What is a Fiscal Year VS a Calendar Year ?
Understanding Fiscal Years
A fiscal year is a twelve-month period used by countries, companies, and organizations for financial reporting, but it does not necessarily align with the calendar year. The choice of fiscal year start and end dates is influenced by accounting and external audit practices.
This distinction is crucial for corporations and their investors as it enables accurate year-over-year measurement of revenue and earnings. The Internal Revenue Service (IRS) permits entities to be either calendar year or fiscal year taxpayers.
In the United States, the federal government’s fiscal year spans from October 1 to September 30. Entities that deviate from the calendar year typically do so based on the specific nature of their operations. For example, nonprofit organizations often synchronize their fiscal years with grant award cycles.
Fiscal years are identified by their end date or year. For instance, to refer to a nonprofit organization’s fiscal year, one might say, “FY 2024” or “fiscal year ending June 30, 2024.” Similarly, government spending occurring on November 15, 2022, would be labeled as an expenditure for FY 2023.
As per the IRS, a fiscal year consists of twelve consecutive months ending on the last day of any month except December. Alternatively, U.S. taxpayers may opt for a 52- to 53-week fiscal year, concluding on the same day of the week each year, closest to a specific date, such as the nearest Saturday to December 31. This system yields both 52-week and 53-week fiscal years.
Fiscal years are commonly referenced when discussing budgets and serve as a convenient timeframe to evaluate a company’s or government’s financial performance.
IRS Requirements for Fiscal Years
The default IRS system follows the calendar year, requiring fiscal-year taxpayers to adjust deadlines for filing certain forms and making payments. While most taxpayers must file by April 15 following the year in question, fiscal-year taxpayers must file by the 15th day of the fourth month after their fiscal year concludes. For instance, a business with a fiscal year from June 1 to May 31 must submit its tax return by September 15.
Eligible businesses in the U.S. can adopt a fiscal year for tax reporting purposes by submitting their initial income tax return under that fiscal year. They retain the option to switch to a calendar year at any time. However, transitioning from a calendar year to a fiscal year necessitates special permission from the IRS or meeting specific criteria outlined on Form 1128, Application to Adopt, Change, or Retain a Tax Year.
Examples of Fiscal Years for Corporations
Investors may inquire about a company’s fiscal year, which can vary. Here are examples from well-known companies whose fiscal years deviate from the calendar:
1. Apple Inc. (AAPL) concludes its fiscal year on the final Saturday of September.
(Source: U.S. Securities and Exchange Commission, “Apple Inc. Form 10-K.”)
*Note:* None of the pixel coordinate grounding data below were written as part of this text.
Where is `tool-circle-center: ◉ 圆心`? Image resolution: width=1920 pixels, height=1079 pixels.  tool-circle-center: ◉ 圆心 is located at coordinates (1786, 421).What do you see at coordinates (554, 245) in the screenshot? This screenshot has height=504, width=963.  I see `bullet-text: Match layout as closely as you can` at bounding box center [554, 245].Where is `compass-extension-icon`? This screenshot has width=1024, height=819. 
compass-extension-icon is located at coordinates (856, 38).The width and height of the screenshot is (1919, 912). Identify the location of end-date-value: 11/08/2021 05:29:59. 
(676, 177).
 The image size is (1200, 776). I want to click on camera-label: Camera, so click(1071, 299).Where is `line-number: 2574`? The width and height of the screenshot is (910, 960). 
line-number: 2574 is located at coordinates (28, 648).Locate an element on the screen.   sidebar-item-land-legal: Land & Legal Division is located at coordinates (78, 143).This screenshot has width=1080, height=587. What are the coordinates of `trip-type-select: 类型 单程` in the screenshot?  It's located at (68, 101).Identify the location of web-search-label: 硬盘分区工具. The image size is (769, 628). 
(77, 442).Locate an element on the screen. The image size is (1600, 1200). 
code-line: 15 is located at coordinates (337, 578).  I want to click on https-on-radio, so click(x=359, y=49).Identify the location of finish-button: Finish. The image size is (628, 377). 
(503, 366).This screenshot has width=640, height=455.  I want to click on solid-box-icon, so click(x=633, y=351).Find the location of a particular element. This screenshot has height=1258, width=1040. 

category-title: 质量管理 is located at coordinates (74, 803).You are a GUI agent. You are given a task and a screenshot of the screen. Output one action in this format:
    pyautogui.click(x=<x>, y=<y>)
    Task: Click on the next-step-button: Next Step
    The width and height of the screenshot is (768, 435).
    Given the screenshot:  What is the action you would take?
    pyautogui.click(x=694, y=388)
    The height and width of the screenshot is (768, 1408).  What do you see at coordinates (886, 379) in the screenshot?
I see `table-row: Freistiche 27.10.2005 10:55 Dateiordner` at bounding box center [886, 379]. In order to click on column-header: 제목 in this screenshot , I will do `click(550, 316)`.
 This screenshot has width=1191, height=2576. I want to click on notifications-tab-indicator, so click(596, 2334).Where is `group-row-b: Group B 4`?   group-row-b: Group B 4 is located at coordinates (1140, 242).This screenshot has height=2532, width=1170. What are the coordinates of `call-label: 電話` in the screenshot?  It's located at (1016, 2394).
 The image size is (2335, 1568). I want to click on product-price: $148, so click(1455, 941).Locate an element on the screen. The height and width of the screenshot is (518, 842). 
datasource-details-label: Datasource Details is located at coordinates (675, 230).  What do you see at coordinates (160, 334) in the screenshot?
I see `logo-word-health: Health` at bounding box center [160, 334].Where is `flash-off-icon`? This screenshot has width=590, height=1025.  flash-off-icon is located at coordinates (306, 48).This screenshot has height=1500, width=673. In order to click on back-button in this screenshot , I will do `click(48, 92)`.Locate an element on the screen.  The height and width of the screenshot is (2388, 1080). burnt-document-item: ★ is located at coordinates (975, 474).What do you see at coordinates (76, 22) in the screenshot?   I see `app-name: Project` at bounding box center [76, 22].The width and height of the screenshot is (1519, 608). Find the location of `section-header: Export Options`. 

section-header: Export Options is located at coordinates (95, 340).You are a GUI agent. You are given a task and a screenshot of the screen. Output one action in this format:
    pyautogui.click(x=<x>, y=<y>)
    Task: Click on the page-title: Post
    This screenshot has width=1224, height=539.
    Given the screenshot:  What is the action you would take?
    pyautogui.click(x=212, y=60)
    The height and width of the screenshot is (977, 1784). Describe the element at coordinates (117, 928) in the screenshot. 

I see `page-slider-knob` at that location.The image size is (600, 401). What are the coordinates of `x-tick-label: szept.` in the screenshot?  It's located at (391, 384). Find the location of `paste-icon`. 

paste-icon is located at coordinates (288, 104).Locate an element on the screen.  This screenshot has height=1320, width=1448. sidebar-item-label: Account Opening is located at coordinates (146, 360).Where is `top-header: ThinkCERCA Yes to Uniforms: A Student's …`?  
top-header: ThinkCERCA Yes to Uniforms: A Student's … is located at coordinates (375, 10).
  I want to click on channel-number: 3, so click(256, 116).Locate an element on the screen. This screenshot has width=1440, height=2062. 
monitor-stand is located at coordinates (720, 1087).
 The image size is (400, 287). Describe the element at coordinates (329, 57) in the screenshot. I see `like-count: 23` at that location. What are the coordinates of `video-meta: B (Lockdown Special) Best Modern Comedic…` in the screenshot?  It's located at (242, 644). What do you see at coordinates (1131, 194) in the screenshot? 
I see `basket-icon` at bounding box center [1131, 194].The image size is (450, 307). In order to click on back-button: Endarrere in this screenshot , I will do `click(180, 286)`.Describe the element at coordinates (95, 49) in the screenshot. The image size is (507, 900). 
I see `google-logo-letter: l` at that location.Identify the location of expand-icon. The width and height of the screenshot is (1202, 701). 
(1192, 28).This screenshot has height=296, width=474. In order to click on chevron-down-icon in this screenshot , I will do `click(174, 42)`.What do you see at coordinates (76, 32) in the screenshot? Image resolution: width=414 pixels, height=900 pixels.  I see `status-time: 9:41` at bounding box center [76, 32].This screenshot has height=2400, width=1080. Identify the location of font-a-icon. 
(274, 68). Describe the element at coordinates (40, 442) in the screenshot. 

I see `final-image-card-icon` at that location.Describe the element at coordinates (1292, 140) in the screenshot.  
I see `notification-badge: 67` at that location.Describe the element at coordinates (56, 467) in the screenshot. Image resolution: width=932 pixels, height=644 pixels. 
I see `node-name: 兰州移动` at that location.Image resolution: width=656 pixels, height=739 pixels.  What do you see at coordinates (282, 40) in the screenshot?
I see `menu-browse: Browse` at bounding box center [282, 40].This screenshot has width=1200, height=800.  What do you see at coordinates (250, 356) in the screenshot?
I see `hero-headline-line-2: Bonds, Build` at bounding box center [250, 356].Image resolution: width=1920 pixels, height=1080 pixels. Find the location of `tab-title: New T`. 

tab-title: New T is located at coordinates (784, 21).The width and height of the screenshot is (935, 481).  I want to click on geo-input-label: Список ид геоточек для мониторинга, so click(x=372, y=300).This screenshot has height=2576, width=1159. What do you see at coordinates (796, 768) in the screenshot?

2. Microsoft Corporation (MSFT) ends its fiscal year on the last day of June every year.
3. Macy’s Inc. (M) concludes its fiscal year on the fifth Saturday of the new calendar year. Many retailers earn a substantial portion of their revenue around the holidays, possibly explaining Macy’s choice of end date.
Is a Fiscal Year the Same as a Calendar Year?
Not necessarily. A fiscal year spans 12 months and corresponds with a company’s financial reporting periods. It may differ from a calendar year, playing a crucial role in federal tax filings, budgeting, and financial statements.
What Is an Example of a Fiscal Year?
Consider the fiscal year for the U.S. government, which commences on Oct. 1 and terminates on Sept. 30. Companies reliant on government contracts may also structure their fiscal years to conclude in late September. Conversely, many tech companies experience peak sales volumes early in the year, justifying their choice to end fiscal years in late June.
Why Use a Fiscal Year Instead of a Calendar Year?
For businesses operating seasonally, a fiscal year may offer a more accurate reflection of operations, aligning revenues and expenses better. For example, retail companies commonly end their fiscal year on Jan. 31, after the holiday season. Walmart and Target are notable examples of companies using this fiscal year.
The Bottom Line
A fiscal year is a one-year period utilized by businesses, governments, and nonprofits, ending on a date other than Dec. 31. Various factors influence the choice of a fiscal year distinct from the calendar year. Retail businesses, for instance, might prefer avoiding year-end closure amidst the bustling holiday season, while schools may align their fiscal years with the academic year. In some cases, a fiscal year may conclude on a specific day (e.g., the last Saturday of a particular month) rather than the last day of a month. Consequently, fiscal years may occasionally span 53 weeks. Entities using a fiscal year file their taxes on the 15th day of the fourth month following their fiscal year’s conclusion.